A chickenlike (gallinaceous) bird, stout-bodied, smaller than the pheasant, able to run and dodge with great swiftness, seldom resorting to flight and tiring quickly when it does. Two kinds of partridges found in Palestine are the sand partridge (Ammoperdix heyi) and the rock partridge (Alectoris graeca). The sand partridge is found in deserts and on rocky slopes, while the rock partridge is found principally in the hill country that is covered with sparse vegetation.
The Hebrew name of this bird means “caller.” While the partridge does have a ringing call, some believe its Hebrew name is intended to imitate the grating “krrr-ic” sound the bird makes when it is flushed.
The partridge has a delicate flesh and was hunted as food from ancient times, the hunters often using throwing sticks to bring down the bird when it was flushed from cover. Since the partridge seeks escape by running, dodging behind rocks and other obstacles, and seeking out a hiding place in clefts of rocks or similar places of concealment, David, moving from hiding place to hiding place in his endeavor to evade King Saul’s relentless pursuit, aptly likened himself to “a partridge upon the mountains.”—1Sa 26:20; compare La 3:52.
The text at Jeremiah 17:11, likening the man unjustly amassing wealth to “the partridge that has gathered together [or, possibly, hatched] what it has not laid,” has been the subject of much discussion. Whereas certain ancient writers described the partridge as taking eggs from other hens’ nests and incubating them, present-day naturalists state that none of the birds classified as partridges have such a practice. However, Lexicon in Veteris Testamenti Libros refers to Jewish zoologist Israel Aharoni (1882-1946), a writer of works on Palestinian animal life, as having found “2 layings of 11 eggs each of 2 different females [partridges] in the same nest.” (By L. Koehler and W. Baumgartner, Leiden, 1958, p. 851) Thus, the Encyclopaedia Judaica (1973, Vol. 13, col. 156) states: “Sometimes two females lay eggs in the same nest, in which case one gains the upper hand and drives the other away; however her small body is unable to keep such a large number of eggs warm, so that eventually the embryos die.
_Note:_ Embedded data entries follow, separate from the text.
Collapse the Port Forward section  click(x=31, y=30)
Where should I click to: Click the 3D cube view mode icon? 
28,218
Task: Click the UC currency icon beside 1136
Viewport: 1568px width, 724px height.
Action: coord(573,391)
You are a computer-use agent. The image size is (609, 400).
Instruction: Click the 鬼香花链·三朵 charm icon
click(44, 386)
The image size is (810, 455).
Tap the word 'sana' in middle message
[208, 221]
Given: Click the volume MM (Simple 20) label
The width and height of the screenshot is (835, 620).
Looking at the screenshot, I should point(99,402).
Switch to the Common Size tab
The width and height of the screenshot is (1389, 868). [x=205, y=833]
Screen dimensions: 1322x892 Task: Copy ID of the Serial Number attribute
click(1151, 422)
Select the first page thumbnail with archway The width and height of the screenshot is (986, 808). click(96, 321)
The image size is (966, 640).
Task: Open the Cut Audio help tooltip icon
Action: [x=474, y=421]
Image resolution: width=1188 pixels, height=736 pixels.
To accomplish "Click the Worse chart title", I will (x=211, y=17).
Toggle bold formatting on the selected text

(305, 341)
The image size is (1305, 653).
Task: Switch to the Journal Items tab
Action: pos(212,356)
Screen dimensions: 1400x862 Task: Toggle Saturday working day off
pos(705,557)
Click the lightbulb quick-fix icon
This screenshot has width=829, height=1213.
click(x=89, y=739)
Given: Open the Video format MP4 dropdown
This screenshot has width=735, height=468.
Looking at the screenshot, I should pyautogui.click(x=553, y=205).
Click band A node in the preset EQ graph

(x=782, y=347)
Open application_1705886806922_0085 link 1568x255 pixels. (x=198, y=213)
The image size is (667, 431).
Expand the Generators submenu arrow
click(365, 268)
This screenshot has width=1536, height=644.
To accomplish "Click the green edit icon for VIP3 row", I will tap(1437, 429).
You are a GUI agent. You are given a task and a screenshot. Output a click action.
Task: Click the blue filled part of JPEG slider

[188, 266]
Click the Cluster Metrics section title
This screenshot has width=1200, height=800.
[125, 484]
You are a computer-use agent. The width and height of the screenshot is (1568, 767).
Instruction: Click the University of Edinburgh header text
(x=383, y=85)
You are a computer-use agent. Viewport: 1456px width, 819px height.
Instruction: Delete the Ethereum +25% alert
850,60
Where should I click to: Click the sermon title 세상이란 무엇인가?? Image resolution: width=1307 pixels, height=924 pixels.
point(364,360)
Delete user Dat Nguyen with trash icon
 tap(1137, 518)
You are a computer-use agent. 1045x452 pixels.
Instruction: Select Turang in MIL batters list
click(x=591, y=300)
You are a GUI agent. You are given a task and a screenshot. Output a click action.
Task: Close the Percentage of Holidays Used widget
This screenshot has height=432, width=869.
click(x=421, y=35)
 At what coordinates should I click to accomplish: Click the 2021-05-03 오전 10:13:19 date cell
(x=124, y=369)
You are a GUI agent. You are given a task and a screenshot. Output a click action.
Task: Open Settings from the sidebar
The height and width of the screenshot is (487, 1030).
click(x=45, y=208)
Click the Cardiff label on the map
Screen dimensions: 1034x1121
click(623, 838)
It was to this that the proverb [in Jeremiah 17:11] referred when speaking of one who robs another of his possessions without ultimately deriving any benefit.”
Jeremiah 17:11 in the King James Version reads: “As the partridge sitteth on eggs, and hatcheth them not; so he that getteth riches, and not by right, shall leave them in the midst of his days, and at his end shall be a fool.” In support of this alternative interpretation, John Sawyer reasons that “the point is the proverbial vulnerability of the partridge’s nest, exposed as it is to marauding predators of many kinds, compared to the vulnerability of the fool who puts his trust in base gain.” He goes on to say that the effectiveness of the proverb in Jeremiah 17:11 “does not depend on the treachery of the brooding partridge, but on its vulnerability, compared to the false sense of security of the fool who thinks he can get away with his criminal acquisitiveness . . . unaware of the dangers hanging over him and defenceless when disaster strikes.”—Vetus Testamentum, Leiden, 1978, pp. 324, 328, 329.